Clothing is also given to extremes: At one end is the burqa, the orthodox
full-body covering; at the other is the hijab moutabaraj (“the veil that
reveals”), which combines a head scarf with slim-fit jeans or tight pants. On
the beach, the burqini confronts the bikini.
Sex therapists are few
in the Muslim world, and their advice is rarely heeded. So Islamists have a de
facto monopoly on talk about the body, sex and love. With the Internet and
religious TV shows, some of their speeches have taken monstrous forms,
devolving into a kind of porno-Islamism. Religious authorities have issued
grotesque fatwas: Making love naked is prohibited; women may not touch bananas;
a man can be alone with a female colleague only if she is his milk-mother, and
she has nursed him.
Orgasms are acceptable
only after marriage — and subject to religious diktats that extinguish desire —
or after death. Paradise and its virgins are a pet topic of preachers, who
present these otherworldly delights as rewards to those who dwell in the lands
of sexual misery.
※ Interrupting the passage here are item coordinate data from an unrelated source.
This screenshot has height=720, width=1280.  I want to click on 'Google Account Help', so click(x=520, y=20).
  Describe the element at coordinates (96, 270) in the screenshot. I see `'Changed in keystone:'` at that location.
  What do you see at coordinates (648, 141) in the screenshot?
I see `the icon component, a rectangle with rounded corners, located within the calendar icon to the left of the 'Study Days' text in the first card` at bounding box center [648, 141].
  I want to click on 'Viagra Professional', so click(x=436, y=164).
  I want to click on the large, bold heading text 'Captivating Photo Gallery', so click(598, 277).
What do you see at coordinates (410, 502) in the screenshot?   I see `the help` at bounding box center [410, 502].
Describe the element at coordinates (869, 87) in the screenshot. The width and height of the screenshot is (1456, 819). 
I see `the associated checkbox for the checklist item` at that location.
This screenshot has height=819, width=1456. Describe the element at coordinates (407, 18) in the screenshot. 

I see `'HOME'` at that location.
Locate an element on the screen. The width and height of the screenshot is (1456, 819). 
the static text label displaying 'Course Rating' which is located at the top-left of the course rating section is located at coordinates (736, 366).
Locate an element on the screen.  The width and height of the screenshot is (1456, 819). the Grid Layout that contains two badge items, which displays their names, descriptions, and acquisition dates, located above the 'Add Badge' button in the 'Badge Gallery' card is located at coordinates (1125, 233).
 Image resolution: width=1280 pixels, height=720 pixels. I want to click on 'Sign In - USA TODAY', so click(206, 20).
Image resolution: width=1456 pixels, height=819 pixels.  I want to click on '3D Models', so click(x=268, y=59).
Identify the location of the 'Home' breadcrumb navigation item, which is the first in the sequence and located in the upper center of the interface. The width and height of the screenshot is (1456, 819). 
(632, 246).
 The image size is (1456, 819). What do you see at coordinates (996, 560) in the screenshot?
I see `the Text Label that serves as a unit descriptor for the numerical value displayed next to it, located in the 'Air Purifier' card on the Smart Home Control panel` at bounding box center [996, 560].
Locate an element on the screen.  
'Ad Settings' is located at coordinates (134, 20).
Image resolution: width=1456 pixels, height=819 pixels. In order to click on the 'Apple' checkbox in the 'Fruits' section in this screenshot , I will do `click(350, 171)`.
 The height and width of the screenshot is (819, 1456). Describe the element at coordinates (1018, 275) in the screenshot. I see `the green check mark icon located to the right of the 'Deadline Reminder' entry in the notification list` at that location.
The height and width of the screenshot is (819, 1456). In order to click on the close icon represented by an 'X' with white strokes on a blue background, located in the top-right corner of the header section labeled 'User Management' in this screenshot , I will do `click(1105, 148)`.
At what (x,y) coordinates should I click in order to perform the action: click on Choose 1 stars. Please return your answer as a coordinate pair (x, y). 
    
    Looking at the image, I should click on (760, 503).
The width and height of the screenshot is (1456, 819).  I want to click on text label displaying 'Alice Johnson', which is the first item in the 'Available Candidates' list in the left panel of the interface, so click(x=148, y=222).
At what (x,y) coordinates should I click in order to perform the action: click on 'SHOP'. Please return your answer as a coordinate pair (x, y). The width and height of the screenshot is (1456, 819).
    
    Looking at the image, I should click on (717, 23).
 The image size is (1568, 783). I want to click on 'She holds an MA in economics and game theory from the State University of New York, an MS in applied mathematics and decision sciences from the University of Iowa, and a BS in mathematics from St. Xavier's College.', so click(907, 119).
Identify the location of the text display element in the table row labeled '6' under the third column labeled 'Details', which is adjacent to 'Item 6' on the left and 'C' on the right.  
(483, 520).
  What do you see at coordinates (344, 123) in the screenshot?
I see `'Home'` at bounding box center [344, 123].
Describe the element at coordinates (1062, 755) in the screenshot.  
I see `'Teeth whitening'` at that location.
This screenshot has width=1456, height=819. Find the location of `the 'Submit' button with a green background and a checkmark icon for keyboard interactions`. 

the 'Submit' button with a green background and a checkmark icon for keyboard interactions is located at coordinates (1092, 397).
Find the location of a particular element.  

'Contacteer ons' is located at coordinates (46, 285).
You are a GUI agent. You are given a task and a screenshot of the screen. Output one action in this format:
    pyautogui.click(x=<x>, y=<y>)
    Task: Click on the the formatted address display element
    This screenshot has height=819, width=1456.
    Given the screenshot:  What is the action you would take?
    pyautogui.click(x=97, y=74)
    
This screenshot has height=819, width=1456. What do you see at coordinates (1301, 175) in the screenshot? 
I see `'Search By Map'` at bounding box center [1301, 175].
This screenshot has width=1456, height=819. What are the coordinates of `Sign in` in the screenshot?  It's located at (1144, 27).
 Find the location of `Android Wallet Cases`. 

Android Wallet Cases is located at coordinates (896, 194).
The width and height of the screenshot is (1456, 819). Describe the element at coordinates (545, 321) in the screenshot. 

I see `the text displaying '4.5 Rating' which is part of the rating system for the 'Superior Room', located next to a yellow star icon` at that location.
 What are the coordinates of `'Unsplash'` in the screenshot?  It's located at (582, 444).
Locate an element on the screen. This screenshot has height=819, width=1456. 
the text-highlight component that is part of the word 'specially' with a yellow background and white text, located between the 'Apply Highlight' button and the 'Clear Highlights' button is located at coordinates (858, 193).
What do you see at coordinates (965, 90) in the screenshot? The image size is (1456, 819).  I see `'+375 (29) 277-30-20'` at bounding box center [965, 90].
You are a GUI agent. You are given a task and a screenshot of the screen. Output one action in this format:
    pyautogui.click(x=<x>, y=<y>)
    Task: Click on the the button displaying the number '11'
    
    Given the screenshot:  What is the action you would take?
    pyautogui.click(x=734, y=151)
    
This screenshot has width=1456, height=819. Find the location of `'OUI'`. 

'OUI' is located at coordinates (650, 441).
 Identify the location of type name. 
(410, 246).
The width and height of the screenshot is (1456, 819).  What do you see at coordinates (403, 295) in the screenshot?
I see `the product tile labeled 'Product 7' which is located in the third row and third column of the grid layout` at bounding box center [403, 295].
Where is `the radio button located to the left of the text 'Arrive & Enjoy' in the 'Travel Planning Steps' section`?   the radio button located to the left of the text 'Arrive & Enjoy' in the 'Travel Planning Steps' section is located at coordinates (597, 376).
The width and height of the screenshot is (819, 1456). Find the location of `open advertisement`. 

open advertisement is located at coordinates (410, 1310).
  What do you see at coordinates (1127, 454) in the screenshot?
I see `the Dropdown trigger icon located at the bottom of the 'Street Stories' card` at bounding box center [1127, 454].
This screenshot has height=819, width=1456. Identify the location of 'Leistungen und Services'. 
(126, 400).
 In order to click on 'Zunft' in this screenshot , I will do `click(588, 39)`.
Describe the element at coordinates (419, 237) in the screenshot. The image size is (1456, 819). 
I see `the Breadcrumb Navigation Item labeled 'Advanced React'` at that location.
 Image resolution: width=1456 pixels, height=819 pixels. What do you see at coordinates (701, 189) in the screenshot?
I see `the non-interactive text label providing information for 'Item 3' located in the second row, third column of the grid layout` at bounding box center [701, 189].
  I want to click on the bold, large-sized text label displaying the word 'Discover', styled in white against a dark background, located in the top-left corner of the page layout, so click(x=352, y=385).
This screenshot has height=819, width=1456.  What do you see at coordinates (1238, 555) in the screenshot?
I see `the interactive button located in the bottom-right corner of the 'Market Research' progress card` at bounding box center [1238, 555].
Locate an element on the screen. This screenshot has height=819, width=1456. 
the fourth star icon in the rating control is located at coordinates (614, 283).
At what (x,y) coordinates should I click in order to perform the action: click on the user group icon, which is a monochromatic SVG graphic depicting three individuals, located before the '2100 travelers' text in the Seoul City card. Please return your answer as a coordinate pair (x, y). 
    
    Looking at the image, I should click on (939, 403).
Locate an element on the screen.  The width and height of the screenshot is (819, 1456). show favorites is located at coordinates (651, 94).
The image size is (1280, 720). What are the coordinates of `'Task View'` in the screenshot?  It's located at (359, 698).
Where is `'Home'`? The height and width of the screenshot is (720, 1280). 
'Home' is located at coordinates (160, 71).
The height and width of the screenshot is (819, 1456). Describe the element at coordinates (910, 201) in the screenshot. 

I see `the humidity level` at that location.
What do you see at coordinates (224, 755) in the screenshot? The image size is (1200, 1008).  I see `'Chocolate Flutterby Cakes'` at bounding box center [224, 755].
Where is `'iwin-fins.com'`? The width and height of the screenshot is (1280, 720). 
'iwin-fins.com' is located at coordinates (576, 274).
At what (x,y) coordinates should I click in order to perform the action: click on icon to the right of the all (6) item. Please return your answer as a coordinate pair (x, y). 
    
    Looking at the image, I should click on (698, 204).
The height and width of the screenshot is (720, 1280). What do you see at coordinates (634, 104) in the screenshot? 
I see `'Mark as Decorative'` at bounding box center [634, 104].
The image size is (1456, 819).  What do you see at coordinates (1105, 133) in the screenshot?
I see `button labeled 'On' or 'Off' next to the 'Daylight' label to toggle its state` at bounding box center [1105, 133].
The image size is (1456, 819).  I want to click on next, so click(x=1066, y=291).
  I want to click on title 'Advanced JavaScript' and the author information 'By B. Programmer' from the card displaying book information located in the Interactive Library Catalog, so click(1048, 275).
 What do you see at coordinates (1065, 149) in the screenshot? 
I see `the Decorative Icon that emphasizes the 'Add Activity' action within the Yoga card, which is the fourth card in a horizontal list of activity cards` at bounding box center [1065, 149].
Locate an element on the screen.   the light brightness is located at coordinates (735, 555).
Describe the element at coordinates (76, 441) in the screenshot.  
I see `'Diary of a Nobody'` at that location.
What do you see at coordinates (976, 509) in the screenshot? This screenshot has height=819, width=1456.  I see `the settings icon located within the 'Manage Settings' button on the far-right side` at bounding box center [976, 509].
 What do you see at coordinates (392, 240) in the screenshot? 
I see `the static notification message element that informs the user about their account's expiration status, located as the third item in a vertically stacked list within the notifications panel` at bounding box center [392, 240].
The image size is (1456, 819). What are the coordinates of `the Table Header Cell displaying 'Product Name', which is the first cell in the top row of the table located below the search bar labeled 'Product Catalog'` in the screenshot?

Dreaming about such prospects, suicide bombers surrender to a
terrifying, surrealistic logic: The path to orgasm runs through death, not
love.
The West has long found
comfort in exoticism, which exonerates differences. Orientalism has a way of
normalizing cultural variations and of excusing any abuses: Scheherazade, the
harem and belly dancing exempted some Westerners from considering the plight of
Muslim women. But today, with the latest influx of migrants from the Middle
East and Africa, the pathological relationship that some Arab countries have
with women is bursting onto the scene in Europe.
What long seemed like
the foreign spectacles of faraway places now feels like a clash of cultures
playing out on the West’s very soil. Differences once defused by distance and a
sense of superiority have become an imminent threat. People in the West are
discovering, with anxiety and fear, that sex in the Muslim world is sick, and
that the disease is spreading to their own lands.